Friday, October 22, 2010

Margaret Davies on Prostitution and the Bible

Google Books really is a splendid resource, and it is getting to the satge now that undergraduate students can probably find enough information on it to not have to read any real book at all for assignments.  Margaret Davies has a chapter in The Bible in Human Society called "On Prostitution" (pp225-49) and it is that piece of work that I knew I would find soon after submitting my thesis that I would have loved to be able to interact with in my thesis.  But such is life!  Only the first part of the essay is visible via Google Books, but there is enough in there to still be a very worthwhile read.  I was very interested that for a feminist biblical scholar she seemed intent on interpreting the biblical evidence in the worst possible way.  This may reflect my own personal bias but I think there is something extraordinary about the Bible in its historical context that means that its message seems to be more contrast than correspondence with the misogyny of the world around it and should be interpreted accordingly.  Her all too brief but very interesting treatment of 1 Cor 6:12-20 (p240) fits in well with my own thesis.

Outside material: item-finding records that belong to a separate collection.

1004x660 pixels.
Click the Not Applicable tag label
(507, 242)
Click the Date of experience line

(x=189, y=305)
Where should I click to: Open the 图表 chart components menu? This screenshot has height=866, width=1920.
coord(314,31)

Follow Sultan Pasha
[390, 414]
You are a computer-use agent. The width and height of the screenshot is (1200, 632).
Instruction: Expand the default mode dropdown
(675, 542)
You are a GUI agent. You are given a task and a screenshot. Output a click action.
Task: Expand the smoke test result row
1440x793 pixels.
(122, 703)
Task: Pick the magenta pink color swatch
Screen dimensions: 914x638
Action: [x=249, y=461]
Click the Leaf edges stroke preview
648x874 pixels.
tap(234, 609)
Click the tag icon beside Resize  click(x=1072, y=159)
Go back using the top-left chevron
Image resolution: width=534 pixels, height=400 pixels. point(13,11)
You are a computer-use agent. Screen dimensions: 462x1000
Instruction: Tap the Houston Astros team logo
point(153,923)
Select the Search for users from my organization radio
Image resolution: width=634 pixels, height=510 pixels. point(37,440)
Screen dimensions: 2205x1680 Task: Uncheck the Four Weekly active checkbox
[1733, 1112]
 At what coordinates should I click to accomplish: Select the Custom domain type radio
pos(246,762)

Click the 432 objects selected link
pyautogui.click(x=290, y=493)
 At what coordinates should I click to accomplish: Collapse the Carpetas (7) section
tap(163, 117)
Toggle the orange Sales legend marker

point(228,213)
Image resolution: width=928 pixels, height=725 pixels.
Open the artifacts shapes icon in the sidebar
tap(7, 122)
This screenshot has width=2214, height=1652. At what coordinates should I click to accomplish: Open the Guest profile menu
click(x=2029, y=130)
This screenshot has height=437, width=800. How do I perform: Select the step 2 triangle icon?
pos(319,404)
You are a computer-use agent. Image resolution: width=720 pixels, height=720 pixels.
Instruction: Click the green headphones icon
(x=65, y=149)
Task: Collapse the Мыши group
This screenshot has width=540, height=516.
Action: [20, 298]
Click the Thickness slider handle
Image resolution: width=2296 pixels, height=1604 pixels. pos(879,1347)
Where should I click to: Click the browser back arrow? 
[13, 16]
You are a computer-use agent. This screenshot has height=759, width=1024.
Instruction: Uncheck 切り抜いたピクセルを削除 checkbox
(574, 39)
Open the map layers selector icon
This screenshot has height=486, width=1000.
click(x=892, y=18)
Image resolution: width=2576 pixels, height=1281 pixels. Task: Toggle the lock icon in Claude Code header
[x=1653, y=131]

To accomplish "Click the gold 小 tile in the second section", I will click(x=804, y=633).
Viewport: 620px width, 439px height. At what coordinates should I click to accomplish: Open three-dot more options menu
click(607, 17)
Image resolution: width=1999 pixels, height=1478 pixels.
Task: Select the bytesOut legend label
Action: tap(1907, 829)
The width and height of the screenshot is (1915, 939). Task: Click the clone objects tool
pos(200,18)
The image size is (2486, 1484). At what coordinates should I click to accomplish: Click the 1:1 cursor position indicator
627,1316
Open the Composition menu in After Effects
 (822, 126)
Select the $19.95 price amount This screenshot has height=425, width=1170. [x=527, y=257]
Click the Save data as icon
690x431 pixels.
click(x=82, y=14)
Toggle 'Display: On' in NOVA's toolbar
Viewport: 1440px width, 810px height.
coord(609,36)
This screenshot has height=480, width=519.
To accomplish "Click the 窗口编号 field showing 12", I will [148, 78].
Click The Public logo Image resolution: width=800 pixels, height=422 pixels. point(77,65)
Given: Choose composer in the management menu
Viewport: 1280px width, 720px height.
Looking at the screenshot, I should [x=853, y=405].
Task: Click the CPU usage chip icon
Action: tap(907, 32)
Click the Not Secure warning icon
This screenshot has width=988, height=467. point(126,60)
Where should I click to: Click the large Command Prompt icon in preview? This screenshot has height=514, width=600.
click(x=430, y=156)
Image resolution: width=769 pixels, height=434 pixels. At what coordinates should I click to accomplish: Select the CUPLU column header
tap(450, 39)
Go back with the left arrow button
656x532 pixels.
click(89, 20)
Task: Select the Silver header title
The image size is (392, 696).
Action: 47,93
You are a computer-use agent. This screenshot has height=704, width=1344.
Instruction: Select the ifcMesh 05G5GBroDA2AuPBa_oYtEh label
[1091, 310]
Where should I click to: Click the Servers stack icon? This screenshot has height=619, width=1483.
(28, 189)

She also briefly touches on Dio Chrysostom's treatment of prostitution (p242) and gives him credit for trying to marshall public opinion against the exploitation of prostitutes in the 2nd century while the Christians did no such thing.  To which I would respond, 1) the Christians were in no position to do any such thing, and 2) my own analysis of Chrysostom's argument does not put him in such a noble light although Davies' statement is essentially true, her failure to even refer to the particular passage of Chrysostom's (it would be Discourse 7:133-37) suggests she may not have read it herself yet.